The term “computer-readable medium” as used herein refers to any medium that participates in providing instructions to processor 804 for execution. Such a medium may take many forms, including but not limited to, non-volatile media, volatile media, and transmission media. Non-volatile media includes, for example, optical or magnetic disks, such as storage device 810. Volatile media includes dynamic memory, such as main memory 806. Transmission media includes coaxial cables, copper wire and fiber optics, including the wires that comprise bus 802. Transmission media can also take the form of acoustic or light waves, such as those generated during radio-wave and infra-red data communications.
Common forms of computer-readable media include, for example, a floppy disk, a flexible disk, hard disk, magnetic tape, or any other magnetic medium, a CD-ROM, any other optical medium, punchcards, papertape, any other physical medium with patterns of holes, a RAM, a PROM, and EPROM, a FLASH-EPROM, any other memory chip or cartridge, a carrier wave as described hereinafter, or any other medium from which a computer can read.

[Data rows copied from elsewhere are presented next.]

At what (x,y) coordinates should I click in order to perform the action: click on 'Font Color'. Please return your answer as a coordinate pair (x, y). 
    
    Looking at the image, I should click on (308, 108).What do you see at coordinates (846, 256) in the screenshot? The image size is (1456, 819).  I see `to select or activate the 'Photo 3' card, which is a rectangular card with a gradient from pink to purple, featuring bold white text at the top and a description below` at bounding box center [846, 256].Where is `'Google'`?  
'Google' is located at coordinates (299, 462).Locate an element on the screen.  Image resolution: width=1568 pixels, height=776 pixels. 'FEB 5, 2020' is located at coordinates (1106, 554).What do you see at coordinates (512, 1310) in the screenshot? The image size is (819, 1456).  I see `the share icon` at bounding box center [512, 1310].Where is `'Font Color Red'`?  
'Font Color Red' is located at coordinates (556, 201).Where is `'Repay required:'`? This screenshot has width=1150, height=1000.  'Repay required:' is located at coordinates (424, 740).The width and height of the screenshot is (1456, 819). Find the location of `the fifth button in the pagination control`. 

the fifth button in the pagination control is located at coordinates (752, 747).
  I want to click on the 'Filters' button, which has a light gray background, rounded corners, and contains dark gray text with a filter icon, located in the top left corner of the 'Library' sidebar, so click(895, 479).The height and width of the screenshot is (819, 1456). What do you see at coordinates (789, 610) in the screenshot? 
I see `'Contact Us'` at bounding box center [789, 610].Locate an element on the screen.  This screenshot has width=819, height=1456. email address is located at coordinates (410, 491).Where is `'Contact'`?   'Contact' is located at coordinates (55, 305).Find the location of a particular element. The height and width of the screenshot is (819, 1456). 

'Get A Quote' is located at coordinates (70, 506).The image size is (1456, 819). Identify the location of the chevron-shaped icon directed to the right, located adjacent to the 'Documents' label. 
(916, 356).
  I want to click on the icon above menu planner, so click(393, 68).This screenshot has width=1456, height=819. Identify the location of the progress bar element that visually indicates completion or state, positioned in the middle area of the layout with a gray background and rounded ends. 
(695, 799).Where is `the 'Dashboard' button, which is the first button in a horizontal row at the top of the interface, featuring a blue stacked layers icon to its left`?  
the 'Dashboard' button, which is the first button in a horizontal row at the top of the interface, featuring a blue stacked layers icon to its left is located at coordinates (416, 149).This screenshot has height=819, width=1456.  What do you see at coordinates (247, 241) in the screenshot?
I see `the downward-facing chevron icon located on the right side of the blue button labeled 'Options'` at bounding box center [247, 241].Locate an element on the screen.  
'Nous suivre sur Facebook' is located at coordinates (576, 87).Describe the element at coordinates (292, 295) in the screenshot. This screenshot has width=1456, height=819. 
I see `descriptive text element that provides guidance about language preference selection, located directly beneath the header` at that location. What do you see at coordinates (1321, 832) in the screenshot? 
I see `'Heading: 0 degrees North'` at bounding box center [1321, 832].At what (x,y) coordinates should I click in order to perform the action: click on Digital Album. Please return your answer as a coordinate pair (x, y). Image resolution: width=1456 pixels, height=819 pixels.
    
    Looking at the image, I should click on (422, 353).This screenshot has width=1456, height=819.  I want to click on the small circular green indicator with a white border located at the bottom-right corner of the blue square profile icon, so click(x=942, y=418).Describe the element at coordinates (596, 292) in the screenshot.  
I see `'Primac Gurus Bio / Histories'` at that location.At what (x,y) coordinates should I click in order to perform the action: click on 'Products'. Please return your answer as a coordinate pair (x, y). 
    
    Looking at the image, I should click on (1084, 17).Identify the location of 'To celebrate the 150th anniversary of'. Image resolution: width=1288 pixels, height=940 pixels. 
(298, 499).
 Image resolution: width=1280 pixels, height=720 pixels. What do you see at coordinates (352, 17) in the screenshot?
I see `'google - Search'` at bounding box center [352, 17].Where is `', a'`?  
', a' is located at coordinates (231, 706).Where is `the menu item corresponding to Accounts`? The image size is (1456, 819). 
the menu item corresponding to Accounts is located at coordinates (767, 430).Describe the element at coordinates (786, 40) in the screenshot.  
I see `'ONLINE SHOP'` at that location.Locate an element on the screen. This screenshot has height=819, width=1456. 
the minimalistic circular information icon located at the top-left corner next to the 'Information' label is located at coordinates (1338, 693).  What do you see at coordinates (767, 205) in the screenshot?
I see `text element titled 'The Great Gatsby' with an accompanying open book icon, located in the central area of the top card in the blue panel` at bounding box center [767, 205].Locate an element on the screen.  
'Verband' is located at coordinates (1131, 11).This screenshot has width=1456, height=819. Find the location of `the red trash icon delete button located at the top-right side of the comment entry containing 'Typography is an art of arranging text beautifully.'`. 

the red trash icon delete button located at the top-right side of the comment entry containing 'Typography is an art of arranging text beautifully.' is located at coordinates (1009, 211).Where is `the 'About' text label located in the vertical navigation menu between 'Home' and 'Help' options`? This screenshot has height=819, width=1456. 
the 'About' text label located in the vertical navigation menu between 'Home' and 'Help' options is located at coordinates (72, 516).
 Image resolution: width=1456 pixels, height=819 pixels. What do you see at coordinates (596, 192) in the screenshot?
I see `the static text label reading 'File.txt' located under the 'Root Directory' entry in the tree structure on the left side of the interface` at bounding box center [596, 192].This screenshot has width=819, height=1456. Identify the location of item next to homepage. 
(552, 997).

Various forms of computer readable media may be involved in carrying one or more sequences of one or more instructions to processor 804 for execution. For example, the instructions may initially be carried on a magnetic disk of a remote computer. The remote computer can load the instructions into its dynamic memory and send the instructions over a telephone line using a modem. A modem local to computer system 800 can receive the data on the telephone line and use an infra-red transmitter to convert the data to an infra-red signal. An infra-red detector can receive the data carried in the infra-red signal and appropriate circuitry can place the data on bus 802. Bus 802 carries the data to main memory 806, from which processor 804 retrieves and executes the instructions. The instructions received by main memory 806 may optionally be stored on storage device 810 either before or after execution by processor 804.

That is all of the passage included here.